Here is the core of Denny Burk’s work on the articular infinitive. He rightly demonstrates that the article τὸ in the following phrase does not prove that “to be equal with God” necessarily relates back “being in the form of God.” There is no internal necessity from the presence of the article for these two phrases to be synonymous.

ὃς ἐν μορφῇ θεοῦ ὑπάρχων οὐχ ἁρπαγμὸν ἡγήσατο τὸ εἶναι ἴσα θεῷ,

Who, being in the form of God, thought it not robbery to be equal with God:

Wright had made the claim,

A further reason, not usually noticed, for taking to einai isa thew in close connection with os en morfh theou uparchwn is the regular usage of the articular infinitive (here, to einai) to refer ‘to something previously mentioned or otherwise well known.

Burk correctly responds with a complex grammatical analysis, which I have read, and don’t have any points of discussion with at this point. He writes in his student paper,

For this reason, the syntactical use of the article as a function marker is the primary reason for the article’s presence in Philippians 2:6. Indeed it is a necessity. Thus, certainly in this situation it is clear enough that the grammatical/structural significance of the article is far more prominent than any supposed semantic significance. Whereas there is really no evidence to attribute a semantic force to the article, there is every reason to attribute a syntactical one to it. This being said, we should not equate equality with God (to einai isa thew) with form of God (morfh theou) simply because of the presence of the article. If one is going to equate these two phrases, he/she must argue for this identification on other grounds. The presence of the accusative article simply does not support equating the two phrases.

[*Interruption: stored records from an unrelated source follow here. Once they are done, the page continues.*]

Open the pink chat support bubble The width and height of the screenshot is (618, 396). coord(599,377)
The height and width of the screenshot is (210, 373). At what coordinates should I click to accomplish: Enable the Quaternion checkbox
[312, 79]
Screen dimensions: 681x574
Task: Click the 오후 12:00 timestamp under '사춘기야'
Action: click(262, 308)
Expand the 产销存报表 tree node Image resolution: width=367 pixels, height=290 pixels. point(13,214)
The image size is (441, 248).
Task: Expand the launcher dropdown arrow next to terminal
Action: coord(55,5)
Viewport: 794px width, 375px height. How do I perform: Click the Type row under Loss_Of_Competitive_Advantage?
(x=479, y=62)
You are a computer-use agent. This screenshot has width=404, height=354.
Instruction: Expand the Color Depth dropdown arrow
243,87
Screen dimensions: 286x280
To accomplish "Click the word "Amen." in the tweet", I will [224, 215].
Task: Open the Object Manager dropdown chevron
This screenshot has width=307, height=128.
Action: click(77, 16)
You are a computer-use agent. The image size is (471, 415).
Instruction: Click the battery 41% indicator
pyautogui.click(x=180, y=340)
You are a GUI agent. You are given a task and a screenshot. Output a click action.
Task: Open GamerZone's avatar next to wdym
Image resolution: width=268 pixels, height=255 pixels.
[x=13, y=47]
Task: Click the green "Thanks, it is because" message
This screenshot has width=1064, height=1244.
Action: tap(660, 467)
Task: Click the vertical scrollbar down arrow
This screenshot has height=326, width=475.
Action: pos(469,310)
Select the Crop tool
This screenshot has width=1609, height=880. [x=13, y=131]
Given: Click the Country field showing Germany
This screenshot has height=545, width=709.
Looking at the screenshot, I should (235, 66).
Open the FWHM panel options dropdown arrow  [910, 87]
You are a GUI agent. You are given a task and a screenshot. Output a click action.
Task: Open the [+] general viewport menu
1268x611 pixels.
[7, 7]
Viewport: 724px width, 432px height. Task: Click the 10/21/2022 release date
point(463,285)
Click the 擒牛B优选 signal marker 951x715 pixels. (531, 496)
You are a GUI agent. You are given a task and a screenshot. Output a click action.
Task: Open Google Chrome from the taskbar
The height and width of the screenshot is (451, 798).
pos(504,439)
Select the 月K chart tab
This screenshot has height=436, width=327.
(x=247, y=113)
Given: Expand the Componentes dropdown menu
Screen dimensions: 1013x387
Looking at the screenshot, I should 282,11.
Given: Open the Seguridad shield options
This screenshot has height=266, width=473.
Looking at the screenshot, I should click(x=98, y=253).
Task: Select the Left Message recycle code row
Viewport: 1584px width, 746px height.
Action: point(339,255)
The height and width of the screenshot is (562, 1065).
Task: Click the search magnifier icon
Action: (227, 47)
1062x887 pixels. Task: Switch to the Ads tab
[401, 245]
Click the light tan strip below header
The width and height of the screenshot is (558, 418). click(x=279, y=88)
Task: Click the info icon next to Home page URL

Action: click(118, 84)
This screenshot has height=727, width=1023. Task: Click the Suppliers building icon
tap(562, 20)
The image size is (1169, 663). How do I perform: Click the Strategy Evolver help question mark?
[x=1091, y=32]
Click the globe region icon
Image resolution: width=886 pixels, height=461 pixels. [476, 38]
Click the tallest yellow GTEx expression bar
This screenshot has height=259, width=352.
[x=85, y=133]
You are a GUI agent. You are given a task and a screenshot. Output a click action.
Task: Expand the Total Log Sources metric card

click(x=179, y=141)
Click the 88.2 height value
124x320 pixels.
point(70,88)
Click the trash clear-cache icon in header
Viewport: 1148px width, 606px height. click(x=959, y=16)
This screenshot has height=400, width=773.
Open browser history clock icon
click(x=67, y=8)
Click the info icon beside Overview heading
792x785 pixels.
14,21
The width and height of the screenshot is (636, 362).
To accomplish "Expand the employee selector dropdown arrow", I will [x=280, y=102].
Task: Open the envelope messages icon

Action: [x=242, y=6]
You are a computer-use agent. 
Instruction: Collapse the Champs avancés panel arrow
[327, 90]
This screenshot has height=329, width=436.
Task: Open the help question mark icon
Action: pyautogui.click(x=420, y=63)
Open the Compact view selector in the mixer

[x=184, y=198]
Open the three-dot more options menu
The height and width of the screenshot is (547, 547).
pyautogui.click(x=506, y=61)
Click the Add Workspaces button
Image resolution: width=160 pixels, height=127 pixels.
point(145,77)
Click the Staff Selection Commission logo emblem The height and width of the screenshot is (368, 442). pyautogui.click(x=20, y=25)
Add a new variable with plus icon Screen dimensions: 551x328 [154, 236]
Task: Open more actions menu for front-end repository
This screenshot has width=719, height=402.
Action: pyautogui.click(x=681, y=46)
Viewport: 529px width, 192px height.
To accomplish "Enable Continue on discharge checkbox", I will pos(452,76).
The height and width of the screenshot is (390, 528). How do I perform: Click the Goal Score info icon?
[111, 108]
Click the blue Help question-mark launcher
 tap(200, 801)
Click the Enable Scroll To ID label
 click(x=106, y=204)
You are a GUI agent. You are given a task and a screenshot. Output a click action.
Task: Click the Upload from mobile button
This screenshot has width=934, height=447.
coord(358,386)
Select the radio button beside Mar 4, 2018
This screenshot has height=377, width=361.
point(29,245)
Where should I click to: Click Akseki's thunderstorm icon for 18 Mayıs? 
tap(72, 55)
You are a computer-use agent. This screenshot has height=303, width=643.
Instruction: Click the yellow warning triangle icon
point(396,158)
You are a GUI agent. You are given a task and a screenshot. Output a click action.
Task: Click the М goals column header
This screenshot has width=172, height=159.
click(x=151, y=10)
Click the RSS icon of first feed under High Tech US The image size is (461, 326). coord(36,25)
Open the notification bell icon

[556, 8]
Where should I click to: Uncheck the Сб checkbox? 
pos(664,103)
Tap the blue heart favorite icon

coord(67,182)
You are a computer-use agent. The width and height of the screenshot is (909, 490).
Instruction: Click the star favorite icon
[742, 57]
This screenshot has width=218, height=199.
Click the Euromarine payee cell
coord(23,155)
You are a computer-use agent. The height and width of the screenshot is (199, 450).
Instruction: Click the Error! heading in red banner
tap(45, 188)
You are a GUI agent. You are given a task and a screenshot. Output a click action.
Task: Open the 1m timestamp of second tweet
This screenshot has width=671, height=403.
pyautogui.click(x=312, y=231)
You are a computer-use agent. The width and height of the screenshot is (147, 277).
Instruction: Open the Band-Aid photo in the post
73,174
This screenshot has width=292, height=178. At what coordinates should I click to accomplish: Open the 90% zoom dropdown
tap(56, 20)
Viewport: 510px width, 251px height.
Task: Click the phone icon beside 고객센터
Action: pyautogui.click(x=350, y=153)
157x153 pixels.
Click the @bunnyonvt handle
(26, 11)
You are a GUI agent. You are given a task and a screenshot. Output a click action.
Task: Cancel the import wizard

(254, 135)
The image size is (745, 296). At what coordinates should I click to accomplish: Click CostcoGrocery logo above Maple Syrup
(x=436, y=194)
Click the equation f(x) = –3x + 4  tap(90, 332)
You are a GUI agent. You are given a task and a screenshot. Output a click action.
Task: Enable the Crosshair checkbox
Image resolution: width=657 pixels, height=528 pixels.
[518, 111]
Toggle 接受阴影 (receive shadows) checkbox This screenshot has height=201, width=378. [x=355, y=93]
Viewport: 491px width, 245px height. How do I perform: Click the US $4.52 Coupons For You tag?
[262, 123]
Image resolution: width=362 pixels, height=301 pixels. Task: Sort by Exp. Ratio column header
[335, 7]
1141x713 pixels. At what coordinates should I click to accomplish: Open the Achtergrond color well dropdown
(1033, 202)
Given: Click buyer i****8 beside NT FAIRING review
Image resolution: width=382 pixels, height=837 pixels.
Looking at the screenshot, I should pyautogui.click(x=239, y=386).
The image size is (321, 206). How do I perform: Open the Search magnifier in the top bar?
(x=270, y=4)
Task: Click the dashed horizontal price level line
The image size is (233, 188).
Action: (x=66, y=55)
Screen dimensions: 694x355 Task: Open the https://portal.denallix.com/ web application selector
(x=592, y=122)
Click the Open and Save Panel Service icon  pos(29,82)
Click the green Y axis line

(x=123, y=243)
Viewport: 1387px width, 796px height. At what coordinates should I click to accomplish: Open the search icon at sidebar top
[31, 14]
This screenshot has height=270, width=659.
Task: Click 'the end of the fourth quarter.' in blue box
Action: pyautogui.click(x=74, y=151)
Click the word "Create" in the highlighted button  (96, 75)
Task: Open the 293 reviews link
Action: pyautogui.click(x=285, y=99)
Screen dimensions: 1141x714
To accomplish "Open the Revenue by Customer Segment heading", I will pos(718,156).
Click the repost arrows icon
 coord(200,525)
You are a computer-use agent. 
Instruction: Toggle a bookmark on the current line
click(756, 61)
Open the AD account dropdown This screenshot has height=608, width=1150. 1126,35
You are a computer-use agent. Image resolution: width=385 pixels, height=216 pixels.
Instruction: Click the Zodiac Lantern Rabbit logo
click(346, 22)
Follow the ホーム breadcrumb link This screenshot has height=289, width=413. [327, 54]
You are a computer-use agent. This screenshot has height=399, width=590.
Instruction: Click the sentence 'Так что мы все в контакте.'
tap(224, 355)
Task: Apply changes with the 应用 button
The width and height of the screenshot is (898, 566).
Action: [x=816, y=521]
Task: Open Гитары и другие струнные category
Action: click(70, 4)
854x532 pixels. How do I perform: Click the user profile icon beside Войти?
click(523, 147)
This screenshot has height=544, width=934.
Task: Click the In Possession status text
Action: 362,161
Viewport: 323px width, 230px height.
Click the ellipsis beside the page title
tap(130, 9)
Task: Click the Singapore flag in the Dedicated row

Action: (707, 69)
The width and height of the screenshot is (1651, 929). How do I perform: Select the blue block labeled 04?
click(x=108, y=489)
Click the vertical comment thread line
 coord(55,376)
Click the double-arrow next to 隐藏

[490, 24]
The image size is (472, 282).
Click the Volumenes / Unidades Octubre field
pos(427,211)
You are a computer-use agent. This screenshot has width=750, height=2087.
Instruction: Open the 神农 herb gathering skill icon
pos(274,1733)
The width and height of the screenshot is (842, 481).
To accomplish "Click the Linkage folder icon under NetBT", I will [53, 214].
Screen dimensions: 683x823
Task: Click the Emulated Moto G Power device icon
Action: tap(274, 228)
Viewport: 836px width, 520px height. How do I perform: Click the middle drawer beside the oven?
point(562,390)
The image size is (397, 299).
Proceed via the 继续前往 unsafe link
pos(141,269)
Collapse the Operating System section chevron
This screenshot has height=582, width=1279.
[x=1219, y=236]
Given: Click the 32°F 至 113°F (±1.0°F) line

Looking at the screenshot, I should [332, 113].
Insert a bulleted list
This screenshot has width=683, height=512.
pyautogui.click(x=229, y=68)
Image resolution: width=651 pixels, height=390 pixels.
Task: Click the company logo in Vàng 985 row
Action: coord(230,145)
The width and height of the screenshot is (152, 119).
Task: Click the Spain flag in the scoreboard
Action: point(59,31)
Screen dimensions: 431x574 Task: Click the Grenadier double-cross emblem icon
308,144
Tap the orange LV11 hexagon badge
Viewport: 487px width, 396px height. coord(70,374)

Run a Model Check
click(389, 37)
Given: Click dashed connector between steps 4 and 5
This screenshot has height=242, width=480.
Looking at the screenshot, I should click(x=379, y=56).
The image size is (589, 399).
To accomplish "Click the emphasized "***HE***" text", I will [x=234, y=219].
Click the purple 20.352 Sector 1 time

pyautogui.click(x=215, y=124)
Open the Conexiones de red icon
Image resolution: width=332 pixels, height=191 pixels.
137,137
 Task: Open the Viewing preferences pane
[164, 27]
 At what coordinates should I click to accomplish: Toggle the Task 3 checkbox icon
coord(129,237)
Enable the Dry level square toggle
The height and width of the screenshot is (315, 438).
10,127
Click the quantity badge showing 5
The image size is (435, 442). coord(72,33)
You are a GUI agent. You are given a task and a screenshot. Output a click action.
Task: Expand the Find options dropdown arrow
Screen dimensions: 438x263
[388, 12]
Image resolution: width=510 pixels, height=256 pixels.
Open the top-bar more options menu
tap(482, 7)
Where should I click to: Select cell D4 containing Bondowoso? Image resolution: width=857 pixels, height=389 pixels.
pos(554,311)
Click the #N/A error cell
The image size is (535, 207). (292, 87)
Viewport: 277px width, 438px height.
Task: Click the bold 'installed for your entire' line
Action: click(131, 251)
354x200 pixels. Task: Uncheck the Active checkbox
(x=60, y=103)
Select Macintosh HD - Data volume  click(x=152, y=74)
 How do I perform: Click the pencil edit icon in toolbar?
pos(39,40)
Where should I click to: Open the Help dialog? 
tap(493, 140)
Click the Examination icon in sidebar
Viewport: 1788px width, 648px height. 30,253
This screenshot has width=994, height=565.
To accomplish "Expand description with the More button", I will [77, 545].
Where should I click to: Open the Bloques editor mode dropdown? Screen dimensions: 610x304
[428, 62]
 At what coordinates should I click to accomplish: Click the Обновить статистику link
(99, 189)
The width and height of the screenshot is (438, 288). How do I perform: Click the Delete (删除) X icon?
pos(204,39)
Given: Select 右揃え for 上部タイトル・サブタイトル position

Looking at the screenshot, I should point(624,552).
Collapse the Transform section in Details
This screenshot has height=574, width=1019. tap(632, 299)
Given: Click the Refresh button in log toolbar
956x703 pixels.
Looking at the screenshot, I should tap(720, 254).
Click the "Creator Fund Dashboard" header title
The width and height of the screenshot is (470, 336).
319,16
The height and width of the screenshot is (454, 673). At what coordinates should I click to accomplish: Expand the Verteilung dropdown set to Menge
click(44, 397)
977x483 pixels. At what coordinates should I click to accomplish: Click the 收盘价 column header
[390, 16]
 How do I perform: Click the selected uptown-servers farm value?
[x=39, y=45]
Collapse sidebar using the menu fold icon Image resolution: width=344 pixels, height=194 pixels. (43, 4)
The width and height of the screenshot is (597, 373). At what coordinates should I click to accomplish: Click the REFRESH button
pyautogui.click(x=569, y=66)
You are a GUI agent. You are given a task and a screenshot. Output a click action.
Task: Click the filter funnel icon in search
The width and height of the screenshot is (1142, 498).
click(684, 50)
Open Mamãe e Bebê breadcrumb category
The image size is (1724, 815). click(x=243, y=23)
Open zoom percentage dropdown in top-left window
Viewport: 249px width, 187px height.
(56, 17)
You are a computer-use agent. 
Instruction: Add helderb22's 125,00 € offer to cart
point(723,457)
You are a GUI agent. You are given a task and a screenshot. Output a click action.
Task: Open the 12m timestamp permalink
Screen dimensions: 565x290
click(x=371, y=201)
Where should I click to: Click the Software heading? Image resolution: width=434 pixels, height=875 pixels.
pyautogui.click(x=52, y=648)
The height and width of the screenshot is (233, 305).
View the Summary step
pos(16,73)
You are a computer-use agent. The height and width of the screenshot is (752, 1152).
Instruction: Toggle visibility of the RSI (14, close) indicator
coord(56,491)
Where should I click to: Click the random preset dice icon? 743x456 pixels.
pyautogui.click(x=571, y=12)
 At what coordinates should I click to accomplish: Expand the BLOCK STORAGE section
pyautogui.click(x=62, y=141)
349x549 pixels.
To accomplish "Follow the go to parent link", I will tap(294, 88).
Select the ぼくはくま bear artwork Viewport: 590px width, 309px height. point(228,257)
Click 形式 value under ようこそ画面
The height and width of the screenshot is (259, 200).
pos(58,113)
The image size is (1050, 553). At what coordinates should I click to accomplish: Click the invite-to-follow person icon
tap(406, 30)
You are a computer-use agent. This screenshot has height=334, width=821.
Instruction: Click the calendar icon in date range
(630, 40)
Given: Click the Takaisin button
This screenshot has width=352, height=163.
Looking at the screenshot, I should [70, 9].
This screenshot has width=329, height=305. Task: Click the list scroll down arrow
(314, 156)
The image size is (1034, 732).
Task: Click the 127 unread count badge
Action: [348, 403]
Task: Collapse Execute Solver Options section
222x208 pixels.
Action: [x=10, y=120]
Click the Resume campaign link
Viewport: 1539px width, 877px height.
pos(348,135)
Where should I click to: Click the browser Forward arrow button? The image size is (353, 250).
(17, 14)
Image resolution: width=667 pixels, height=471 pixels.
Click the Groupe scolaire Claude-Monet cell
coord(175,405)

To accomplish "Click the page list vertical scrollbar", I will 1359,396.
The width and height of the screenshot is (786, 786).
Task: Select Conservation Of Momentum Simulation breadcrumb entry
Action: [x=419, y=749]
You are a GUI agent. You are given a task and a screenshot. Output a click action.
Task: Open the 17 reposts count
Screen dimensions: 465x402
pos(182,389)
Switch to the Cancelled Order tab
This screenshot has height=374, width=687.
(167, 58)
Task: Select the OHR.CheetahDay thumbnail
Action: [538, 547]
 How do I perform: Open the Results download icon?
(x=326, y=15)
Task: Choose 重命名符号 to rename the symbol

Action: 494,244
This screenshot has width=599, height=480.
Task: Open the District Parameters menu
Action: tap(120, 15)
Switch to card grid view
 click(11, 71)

It is worth mentioning at this point that Hoover’s article is only briefly mentioned by Burk in a footnote, and it contains substantial grounds for arguing that harpagmos refers to something that one already has. (I have just finished reading Hoover’s paper and I will write about it soon.) However, Burk does not elaborate on the fact that there already exists other grounds for identifying “being equal to God” with “being in the form of God.”

In his student paper, Burk then goes on to say,

I propose that if the author had intended to equate the two phrases he could have simply stated, although He existed in the form of God, He did not regard being in the form of God as a thing to be grasped for (ejn morfh’/ qeou’ uJpavrcwn oujc aJrpagmoVn hJghvsato toV ei ai ejn morfh’/ qeou’/). However, the very fact that the author chose to use different phraseology indicates that he wishes to denote differing realities, not synonymous ones.

This particular argument does not reappear in any of Burk’s later revisions of this paper, so I assume that he does not intend to defend it. Therefore I will not argue against it.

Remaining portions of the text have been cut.